He completed tens of operations in Gaza and speaks of the place almost romantically.”There isn’t any place in Gaza I haven’t been. The best times for me are those when I am on the border [with Gaza]. The times that are even better are those when I cross the border [and enter Gaza]. It’s something that’s hard to explain. As someone who spent years in Gaza, HaCohen felt the Operation [Cast Lead] approaching. ”It was clear that this was about to happen.”
Before they left on their first mission, HaCohen exhorted his soldiers, telling them they would complete it at all costs, even if there were wounded or dead. ”We wouldn’t stop till we had conquered our objectives. In recent years in our nation, we have allowed ourselves to become confused as we count the dead,” he says critcizing the level of psychological prepardedness of Israeli society. ”The key measure in war is not the number of dead. That’s a price that we have to grapple with. The people of Israel have to learn the lessons of history and understand that if we don’t defend ourselves through war–we will pay.
HaCohen has reveals no signs of regret or second thoughts about the conduct of the war. “The IDF doesn’t have to apologize. We have the most advanced technology and therefore we are strong. The other side decided practically not to resist because we came in such strength. Where there was resistance it was was quickly ended and they paid a very high price.”
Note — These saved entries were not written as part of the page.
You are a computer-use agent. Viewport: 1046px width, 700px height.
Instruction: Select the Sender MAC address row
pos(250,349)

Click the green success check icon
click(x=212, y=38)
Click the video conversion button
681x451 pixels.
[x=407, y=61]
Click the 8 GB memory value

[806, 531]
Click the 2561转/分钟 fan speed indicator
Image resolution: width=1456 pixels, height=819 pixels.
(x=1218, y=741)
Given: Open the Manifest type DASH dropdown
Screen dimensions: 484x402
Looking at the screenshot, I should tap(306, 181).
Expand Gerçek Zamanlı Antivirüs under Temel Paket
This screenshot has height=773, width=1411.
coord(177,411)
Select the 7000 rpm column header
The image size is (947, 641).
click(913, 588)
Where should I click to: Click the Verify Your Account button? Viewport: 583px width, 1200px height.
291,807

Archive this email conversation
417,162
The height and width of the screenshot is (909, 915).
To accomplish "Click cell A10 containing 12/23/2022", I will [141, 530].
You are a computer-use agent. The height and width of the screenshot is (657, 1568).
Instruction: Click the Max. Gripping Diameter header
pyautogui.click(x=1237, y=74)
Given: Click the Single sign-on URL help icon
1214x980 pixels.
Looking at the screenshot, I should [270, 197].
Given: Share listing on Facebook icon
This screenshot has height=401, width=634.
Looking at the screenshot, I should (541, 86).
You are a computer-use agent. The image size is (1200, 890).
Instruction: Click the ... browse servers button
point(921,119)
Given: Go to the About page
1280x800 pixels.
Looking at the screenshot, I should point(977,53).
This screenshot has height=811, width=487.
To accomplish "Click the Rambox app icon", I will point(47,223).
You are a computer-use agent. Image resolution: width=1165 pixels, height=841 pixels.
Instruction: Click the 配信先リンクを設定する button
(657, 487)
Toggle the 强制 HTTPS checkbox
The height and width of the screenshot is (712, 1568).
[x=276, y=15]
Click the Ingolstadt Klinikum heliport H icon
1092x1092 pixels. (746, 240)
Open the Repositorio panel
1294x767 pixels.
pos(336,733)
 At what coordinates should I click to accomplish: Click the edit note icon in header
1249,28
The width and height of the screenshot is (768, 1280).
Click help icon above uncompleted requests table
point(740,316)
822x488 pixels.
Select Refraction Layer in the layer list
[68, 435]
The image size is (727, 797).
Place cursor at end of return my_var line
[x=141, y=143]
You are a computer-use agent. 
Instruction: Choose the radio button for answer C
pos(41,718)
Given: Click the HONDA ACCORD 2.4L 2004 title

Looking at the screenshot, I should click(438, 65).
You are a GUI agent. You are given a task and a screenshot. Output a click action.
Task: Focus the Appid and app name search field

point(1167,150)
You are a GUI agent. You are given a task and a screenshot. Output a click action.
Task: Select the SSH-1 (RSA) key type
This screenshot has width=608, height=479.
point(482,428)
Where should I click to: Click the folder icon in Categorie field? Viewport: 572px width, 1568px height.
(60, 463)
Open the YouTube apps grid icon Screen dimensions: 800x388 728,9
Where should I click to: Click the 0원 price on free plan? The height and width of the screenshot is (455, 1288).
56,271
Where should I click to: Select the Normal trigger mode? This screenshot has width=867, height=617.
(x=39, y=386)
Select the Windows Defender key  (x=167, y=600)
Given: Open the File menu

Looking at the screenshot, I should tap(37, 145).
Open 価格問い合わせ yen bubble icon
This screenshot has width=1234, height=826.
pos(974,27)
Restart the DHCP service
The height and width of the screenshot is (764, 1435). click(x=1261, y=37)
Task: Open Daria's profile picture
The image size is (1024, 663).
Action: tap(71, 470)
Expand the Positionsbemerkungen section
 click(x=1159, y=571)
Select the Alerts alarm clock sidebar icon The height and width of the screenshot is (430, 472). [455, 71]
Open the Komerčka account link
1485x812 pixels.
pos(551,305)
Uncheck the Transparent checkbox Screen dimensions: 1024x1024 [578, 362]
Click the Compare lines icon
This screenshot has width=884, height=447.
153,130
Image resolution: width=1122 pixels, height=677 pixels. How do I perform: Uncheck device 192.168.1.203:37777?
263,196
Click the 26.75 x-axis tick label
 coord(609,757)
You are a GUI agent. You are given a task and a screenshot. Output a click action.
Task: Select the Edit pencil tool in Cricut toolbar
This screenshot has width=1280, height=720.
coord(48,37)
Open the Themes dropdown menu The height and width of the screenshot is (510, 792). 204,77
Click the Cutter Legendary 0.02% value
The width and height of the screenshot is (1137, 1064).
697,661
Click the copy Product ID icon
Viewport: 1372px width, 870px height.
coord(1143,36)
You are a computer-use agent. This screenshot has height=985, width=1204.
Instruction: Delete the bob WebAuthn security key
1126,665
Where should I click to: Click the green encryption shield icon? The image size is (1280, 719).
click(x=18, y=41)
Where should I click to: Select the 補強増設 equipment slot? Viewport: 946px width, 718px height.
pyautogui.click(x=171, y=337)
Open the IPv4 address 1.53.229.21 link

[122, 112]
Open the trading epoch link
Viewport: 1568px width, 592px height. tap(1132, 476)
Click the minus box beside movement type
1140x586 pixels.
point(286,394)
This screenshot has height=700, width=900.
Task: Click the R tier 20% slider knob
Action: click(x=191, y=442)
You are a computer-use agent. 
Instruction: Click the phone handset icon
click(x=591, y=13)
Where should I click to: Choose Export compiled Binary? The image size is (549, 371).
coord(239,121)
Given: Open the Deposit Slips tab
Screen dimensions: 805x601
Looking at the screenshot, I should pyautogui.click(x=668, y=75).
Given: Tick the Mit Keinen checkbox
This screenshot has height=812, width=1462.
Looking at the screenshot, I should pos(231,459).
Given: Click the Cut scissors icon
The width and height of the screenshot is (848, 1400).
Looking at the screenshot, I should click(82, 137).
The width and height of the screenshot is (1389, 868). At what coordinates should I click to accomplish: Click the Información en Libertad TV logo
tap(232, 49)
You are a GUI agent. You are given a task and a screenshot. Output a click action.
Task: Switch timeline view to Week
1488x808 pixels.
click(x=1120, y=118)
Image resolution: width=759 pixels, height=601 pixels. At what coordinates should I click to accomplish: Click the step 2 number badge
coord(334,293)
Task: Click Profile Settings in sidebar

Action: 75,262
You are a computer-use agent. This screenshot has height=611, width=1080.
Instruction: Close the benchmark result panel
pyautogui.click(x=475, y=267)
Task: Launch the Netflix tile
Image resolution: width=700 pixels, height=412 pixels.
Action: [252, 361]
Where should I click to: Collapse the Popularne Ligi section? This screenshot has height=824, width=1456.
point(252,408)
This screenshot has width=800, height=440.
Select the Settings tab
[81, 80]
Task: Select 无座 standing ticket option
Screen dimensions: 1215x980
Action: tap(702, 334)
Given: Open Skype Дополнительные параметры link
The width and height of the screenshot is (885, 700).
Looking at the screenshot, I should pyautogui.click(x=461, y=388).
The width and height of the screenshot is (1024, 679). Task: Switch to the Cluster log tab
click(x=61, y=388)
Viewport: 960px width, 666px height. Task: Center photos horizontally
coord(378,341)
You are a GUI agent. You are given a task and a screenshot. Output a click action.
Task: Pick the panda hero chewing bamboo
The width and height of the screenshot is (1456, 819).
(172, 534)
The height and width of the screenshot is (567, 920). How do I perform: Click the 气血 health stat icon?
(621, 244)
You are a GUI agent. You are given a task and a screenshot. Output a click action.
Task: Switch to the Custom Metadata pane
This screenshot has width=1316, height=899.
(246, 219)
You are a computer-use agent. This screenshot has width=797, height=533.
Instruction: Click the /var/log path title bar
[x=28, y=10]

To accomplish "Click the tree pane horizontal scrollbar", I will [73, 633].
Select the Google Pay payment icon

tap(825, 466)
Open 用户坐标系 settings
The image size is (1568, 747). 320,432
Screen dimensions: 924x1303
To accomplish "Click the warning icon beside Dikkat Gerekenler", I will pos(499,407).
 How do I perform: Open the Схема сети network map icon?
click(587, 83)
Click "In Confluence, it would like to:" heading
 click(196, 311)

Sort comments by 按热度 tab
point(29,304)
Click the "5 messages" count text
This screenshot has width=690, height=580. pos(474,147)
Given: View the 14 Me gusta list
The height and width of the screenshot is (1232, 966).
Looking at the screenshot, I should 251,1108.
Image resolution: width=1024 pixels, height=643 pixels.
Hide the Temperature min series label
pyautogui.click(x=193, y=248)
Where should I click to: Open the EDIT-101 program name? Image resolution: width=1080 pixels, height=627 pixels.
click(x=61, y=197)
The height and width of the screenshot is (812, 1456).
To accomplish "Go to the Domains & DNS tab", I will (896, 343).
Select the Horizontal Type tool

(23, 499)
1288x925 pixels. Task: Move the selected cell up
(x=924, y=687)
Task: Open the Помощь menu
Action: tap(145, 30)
Regarding the claim that disproportionate force was used, he dismisses the notion out of hand. ”I don’t know what this means: using disproportionate force. You must understand mentally that you are facing a threat and that you will not lose. At any cost. You must respond aggressively so that the other side will not succeed in doing what he wants. It’s very hard to to create a situation in which no civilians will be harmed and in the course of the Operation, to my regret, they were [gee, d’ya think?].”
HaCohen points a finger of blame at the enemy. ”I greatly criticize Hamas for fighting behind the disguise of [civilians], and the one who should criticize this is the Palestinian people. They should decide whether they are prepared to be human shields and, if so, they make things difficult for us. Nevertheless, we know how to deal with this [indeed you do].”
His greatest criticism he reserves for our “friends” in the outside world. He blithely dismisses the claims found in the Goldstone Report about war crimes. ”I don’t think we have to get excited about this Report so that we don’t feel we can explain why we protected our own citizens. It’s not a question of morality [!]. There is a conflict between two peoples, one of which kidnaps soldiers and fires on civilians [!!!!]. This is war and civilians are harmed in it. On our side too civilians were harmed. Goldstone has to understand that we evacuated Gaza so they could lead their own lives. The ball is in their court.”
“I think other countries should examine themselves first [before blaming us]. The British should reflect on what they did in Ireland and Afghanistan. And the Americans should reflect on the nature preserves they built for the Indians.”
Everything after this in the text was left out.